Quantum-inspired Minimum Distance Classification in Biomedical Context
Giuseppe Sergioli, Giorgio Russo, Enrica Santucci, Alessandro Stefano,, Sebastiano Emanuele Torrisi, Stefano Palmucci, Carlo Vancheri, Roberto, Giuntini

TL;DR
This paper introduces a quantum-inspired modification of the minimum distance classifier and applies it to predict patient survival in idiopathic pulmonary fibrosis, demonstrating its effectiveness in a biomedical setting.
Contribution
It presents a novel quantum-inspired classifier based on the NMC and applies it to a real-world biomedical classification problem.
Findings
Quantum-inspired classifier performs comparably or better than traditional NMC.
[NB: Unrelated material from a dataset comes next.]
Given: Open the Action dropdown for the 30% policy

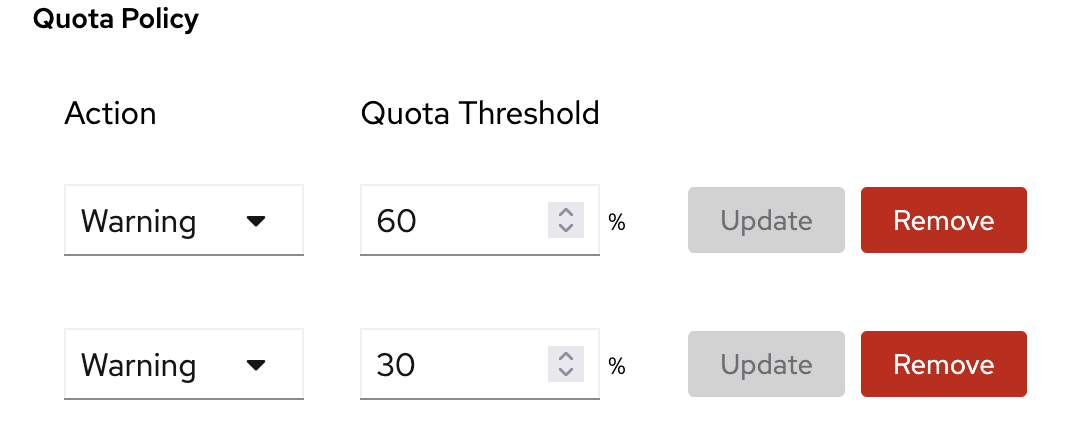Looking at the screenshot, I should point(183,364).
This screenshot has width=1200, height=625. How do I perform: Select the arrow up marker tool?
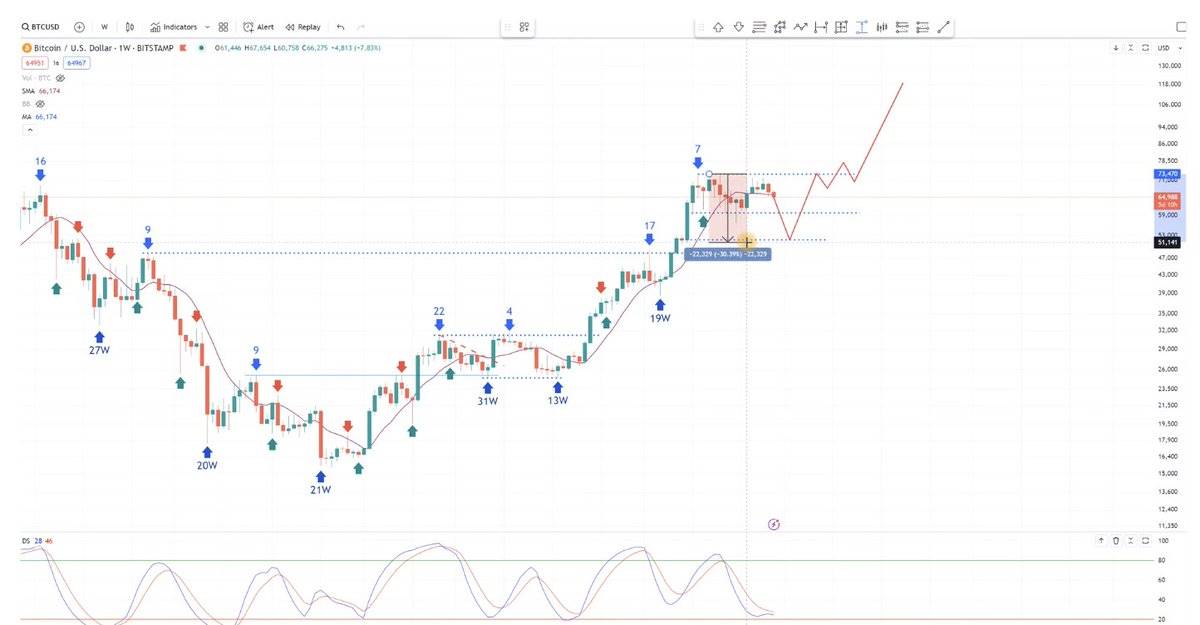(718, 27)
Application to IPF survival prediction demonstrates practical utility.
Shows potential for quantum-inspired methods in biomedical data analysis.
Abstract
We face the problem of pattern classification by proposing a quantum-inspired version of the widely used minimum distance classifier (i.e. the Nearest Mean Classifier (NMC)) already introduced in [31,33,28,27] and by applying this quantum-inspired classifier in a biomedical context. In particular, we show and compare the NMC and our quantum model performance to solve a problem related to classify the probability of survival for patients affected by idiopathic pulmonary fibrosis (IPF).